Model Selection
The problem
Training error always favors complexity — a more flexible model can always fit the training data at least as well. But out-of-sample, complex models overfit. Model selection asks: how do we choose the right level of complexity?
There are two main approaches: information criteria (penalize the log-likelihood) and cross-validation (directly estimate out-of-sample error).
Information criteria
Both AIC and BIC start from the maximized log-likelihood \(\hat{\ell}\) and add a penalty for the number of parameters \(k\):
\[\text{AIC} = -2\hat{\ell} + 2k\]
\[\text{BIC} = -2\hat{\ell} + k \log n\]
Lower is better. The key difference:
| AIC | BIC | |
|---|---|---|
| Penalty | \(2k\) | \(k \log n\) |
| For \(n > 8\) | Lighter penalty | Heavier penalty |
| Selects | Larger models | More parsimonious models |
| Goal | Best prediction | Consistent model selection |
| Asymptotic property | Minimizes KL divergence to truth | Selects true model (if in candidate set) |
AIC targets prediction — it estimates the out-of-sample KL divergence. BIC targets model identification — as \(n \to \infty\), it selects the true model with probability 1 (if the true model is among the candidates).
Cross-validation
K-fold cross-validation directly estimates the out-of-sample error without distributional assumptions:
- Split data into \(K\) folds.
- For each fold: train on the other \(K-1\) folds, predict on the held-out fold.
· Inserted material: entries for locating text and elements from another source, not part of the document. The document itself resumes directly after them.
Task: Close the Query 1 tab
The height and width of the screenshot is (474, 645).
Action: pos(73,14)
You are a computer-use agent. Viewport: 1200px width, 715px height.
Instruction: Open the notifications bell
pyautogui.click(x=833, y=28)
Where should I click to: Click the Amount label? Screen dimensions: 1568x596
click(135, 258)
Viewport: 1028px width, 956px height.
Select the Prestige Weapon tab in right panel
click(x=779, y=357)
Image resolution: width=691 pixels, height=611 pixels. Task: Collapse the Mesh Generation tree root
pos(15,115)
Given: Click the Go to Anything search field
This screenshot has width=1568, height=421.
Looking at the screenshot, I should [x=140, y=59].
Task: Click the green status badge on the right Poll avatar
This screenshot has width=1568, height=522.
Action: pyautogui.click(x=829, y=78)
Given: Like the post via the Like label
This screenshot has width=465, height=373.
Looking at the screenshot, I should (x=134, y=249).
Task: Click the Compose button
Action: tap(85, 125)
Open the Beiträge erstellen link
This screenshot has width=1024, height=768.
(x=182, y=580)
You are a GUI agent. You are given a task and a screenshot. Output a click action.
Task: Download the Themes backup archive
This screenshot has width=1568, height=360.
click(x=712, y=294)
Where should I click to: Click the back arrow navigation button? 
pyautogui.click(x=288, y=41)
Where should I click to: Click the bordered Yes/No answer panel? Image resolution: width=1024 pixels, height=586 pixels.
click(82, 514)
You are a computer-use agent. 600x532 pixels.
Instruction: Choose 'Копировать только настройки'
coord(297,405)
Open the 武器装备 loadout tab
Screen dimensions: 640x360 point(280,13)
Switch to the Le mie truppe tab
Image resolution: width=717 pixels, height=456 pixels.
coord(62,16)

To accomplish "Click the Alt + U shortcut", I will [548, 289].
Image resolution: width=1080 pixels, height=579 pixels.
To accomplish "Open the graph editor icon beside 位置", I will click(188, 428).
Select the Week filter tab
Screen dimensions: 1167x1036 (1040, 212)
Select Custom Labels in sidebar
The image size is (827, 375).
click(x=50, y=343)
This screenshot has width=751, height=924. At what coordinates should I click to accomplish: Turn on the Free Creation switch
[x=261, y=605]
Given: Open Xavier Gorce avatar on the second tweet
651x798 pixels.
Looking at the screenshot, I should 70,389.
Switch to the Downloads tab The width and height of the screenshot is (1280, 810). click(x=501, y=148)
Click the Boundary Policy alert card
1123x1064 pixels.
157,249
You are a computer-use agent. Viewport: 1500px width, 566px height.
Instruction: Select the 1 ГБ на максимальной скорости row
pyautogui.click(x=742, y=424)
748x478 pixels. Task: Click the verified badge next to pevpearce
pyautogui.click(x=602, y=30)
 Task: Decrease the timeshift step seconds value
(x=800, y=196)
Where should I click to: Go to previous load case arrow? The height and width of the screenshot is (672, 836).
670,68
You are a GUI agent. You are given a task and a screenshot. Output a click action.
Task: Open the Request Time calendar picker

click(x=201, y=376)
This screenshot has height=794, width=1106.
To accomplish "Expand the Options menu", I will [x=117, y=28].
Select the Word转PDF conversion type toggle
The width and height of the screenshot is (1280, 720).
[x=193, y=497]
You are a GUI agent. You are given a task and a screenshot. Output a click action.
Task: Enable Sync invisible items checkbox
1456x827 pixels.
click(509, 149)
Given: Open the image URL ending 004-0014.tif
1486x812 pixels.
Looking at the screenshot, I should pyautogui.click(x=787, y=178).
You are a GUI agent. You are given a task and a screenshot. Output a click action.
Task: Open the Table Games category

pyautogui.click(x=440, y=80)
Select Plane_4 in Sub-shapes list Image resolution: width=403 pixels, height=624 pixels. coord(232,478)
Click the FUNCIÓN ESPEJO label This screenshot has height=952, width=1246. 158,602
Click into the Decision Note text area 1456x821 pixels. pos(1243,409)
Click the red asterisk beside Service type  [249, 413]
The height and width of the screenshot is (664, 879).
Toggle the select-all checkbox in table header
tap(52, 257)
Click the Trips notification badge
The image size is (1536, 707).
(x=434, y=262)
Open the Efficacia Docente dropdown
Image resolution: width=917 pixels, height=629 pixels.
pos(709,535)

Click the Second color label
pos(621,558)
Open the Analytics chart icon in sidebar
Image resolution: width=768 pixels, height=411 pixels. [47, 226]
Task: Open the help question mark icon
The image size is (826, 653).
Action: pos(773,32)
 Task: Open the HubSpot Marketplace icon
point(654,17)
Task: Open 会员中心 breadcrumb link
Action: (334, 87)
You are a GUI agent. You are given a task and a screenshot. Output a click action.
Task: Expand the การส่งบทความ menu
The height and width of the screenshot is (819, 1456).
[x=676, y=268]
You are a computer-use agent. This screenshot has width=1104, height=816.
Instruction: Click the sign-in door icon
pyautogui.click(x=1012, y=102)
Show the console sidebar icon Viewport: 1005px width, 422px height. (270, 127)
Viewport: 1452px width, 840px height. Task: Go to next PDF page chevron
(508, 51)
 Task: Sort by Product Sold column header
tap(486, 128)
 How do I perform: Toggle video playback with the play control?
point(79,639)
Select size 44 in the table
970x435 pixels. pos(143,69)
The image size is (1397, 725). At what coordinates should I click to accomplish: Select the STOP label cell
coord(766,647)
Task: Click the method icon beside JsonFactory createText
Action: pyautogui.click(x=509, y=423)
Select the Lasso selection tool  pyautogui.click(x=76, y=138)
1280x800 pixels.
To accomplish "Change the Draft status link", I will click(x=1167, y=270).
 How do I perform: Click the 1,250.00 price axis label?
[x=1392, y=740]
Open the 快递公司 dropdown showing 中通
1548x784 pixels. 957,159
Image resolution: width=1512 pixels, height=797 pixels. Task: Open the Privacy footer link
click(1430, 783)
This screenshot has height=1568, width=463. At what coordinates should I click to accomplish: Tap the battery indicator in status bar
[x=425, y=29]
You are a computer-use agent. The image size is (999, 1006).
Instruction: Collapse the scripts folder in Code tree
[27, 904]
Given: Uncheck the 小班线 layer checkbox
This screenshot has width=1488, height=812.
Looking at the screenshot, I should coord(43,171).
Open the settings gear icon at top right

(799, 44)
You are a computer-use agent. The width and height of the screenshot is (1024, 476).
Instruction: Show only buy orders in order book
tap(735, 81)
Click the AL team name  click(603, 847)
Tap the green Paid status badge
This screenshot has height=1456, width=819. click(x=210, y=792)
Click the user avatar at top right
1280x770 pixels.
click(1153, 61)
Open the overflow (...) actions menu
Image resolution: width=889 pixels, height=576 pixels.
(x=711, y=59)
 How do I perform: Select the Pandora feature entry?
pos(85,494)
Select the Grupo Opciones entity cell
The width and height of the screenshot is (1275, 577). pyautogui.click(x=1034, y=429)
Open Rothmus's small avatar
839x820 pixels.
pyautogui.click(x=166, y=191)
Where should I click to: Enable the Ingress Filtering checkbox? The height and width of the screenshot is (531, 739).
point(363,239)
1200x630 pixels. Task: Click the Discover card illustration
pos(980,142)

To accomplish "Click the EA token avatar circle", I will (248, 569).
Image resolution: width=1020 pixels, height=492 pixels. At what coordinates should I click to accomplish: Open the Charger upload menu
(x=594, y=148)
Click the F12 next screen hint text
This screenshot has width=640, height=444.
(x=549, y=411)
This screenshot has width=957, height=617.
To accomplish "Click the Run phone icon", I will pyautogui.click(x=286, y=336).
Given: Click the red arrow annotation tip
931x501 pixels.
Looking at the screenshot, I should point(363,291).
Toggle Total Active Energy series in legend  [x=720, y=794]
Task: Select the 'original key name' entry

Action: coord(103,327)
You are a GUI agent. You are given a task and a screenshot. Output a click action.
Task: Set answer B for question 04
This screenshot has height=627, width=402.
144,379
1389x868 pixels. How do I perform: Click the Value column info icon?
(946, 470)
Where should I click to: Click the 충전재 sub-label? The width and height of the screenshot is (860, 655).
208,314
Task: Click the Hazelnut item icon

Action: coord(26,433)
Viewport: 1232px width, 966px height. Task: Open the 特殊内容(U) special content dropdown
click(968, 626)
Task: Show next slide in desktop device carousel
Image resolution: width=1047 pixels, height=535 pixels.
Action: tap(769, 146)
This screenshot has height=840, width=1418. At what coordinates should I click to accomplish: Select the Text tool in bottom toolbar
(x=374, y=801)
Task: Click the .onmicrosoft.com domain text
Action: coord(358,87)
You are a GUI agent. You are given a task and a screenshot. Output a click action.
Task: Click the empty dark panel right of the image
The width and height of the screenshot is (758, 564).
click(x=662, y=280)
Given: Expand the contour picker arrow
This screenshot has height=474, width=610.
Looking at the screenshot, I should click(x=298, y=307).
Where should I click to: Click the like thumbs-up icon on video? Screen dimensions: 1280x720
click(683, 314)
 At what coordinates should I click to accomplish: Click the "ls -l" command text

- Average the prediction errors across folds.
Common choices: \(K = 5\) or \(K = 10\). Leave-one-out CV (\(K = n\)) is approximately equivalent to AIC for linear models.
Simulation
True polynomial DGP of degree \(d\). Fit degrees 1–10. Training error decreases monotonically; test error is U-shaped. AIC and BIC pick different models.
#| standalone: true
#| viewerHeight: 750
library(shiny)
ui <- fluidPage(
tags$head(tags$style(HTML("
.eq-box {
background: #f0f4f8; border-radius: 6px; padding: 14px;
margin-bottom: 14px; font-size: 14px; line-height: 1.9;
}
.eq-box b { color: #2c3e50; }
.match { color: #27ae60; font-weight: bold; }
.coef { color: #e74c3c; font-weight: bold; }
"))),
sidebarLayout(
sidebarPanel(
width = 4,
sliderInput("true_d", "True polynomial degree:",
min = 1, max = 6, value = 3, step = 1),
sliderInput("n", "Sample size (n):",
min = 30, max = 300, value = 80, step = 10),
sliderInput("sigma", HTML("Noise level (σ):"),
min = 0.5, max = 5, value = 1.5, step = 0.5),
actionButton("resim", "New draw", class = "btn-primary", width = "100%"),
uiOutput("results_box")
),
mainPanel(
width = 8,
fluidRow(
column(6, plotOutput("plot_fit", height = "420px")),
column(6, plotOutput("plot_ic", height = "420px"))
),
uiOutput("note_box")
)
)
)
server <- function(input, output, session) {
dat <- reactive({
input$resim
true_d <- input$true_d
n <- input$n
sigma <- input$sigma
# Generate true polynomial coefficients
set.seed(NULL)
true_coefs <- runif(true_d, -1, 1)
x_train <- sort(runif(n, -2, 2))
x_test <- sort(runif(n, -2, 2))
# True function
f_true <- function(x) {
val <- rep(0, length(x))
for (j in seq_along(true_coefs)) {
val <- val + true_coefs[j] * x^j
}
val
}
y_train <- f_true(x_train) + rnorm(n, sd = sigma)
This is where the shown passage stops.